In arguing that faculty radicalism is often illusory, I do not mean to suggest that it doesn’t matter. On the contrary, it probably matters more than we generally think, just because elites probably matter more than we generally think. One of the dogmas of contemporary academe is that history gets made from below and that any attempt to argue otherwise robs ordinary people of their agency. But it is true by definition, or near enough, that elites have more power than nonelites. It follows that what elites think and do should be of concern to everybody, and hence that a society should care a great deal about the political education its elites receive.
Much like the Keynes quote about "practical men" being slaves of dead economists and philosophers.
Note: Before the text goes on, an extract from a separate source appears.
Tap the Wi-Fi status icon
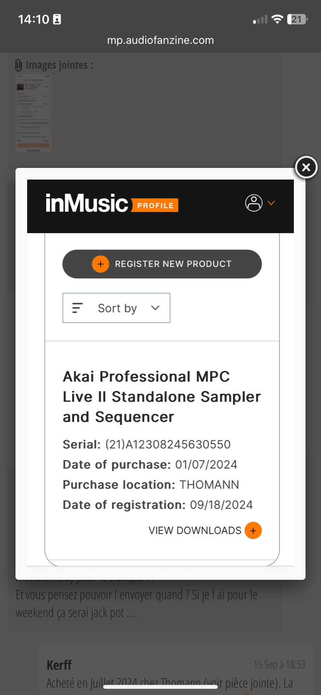 click(277, 19)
Of course, the committed anti-elitists will never leave their elite schools. Thakkar offers some good reasons why:
In a funny way, though, I actually agree that conservatism is better represented on campus than is often assumed. Those who argued that the Chamberlain Project was antithetical to the college’s history of peace activism, for example, were clearly offering a conservative reason in the form of an appeal to tradition. And lately I’ve been wondering whether the decision to teach at an elite college doesn’t necessarily commit you to respecting a conservative consideration of a different kind, one emphasized by thinkers as disparate as Michael Oakeshott and G. A. Cohen, namely the thought that we have reason to cherish the value that already exists in the world even if the things that bear that value would not exist in a better world.
...
One characteristic of a desirable elite, it seems to me, is that its members be self-aware. Each needs to recognize that they are the recipient of a golden ticket, not so they can engage in pointless rituals of self-denunciation but so they can reckon with the question of which responsibilities follow from the privilege that has been unfairly bestowed upon them. What is needed, as conservatives such as Helen Andrews and Ross Douthat have rightly argued, is something like the old ethos of noblesse oblige, according to which a golden ticket comes with the unavoidable obligation to make what Christopher Lasch called “a direct and personal contribution to the public good.” The difficulty is knowing how to teach with this in mind, given that career decisions are generally considered private.
However, he makes one assertion which is common but I have lately heard is contested:
But America will not be just any time soon; even its public-education system devotes vastly greater resources to well-off children than to those from poorer backgrounds.
I have no doubt that spending disparities exist, but I have heard knowledge people contest the magnitude of the alleged disparities. I suspect, however, that affluent districts actually operate with less overhead and more spending on in-the-classroom things, like science equipment and smaller classes and sports facilities and whatnot, i.e. stuff that kids actually see and experience directly. Poorer districts probably have more bureaucracies overseeing the efforts to allegedly help poor kids. Because poor kids allegedly need case managers and assessments and whatnot, instead of, you know, science equipment and small classes and sports facilities and all that.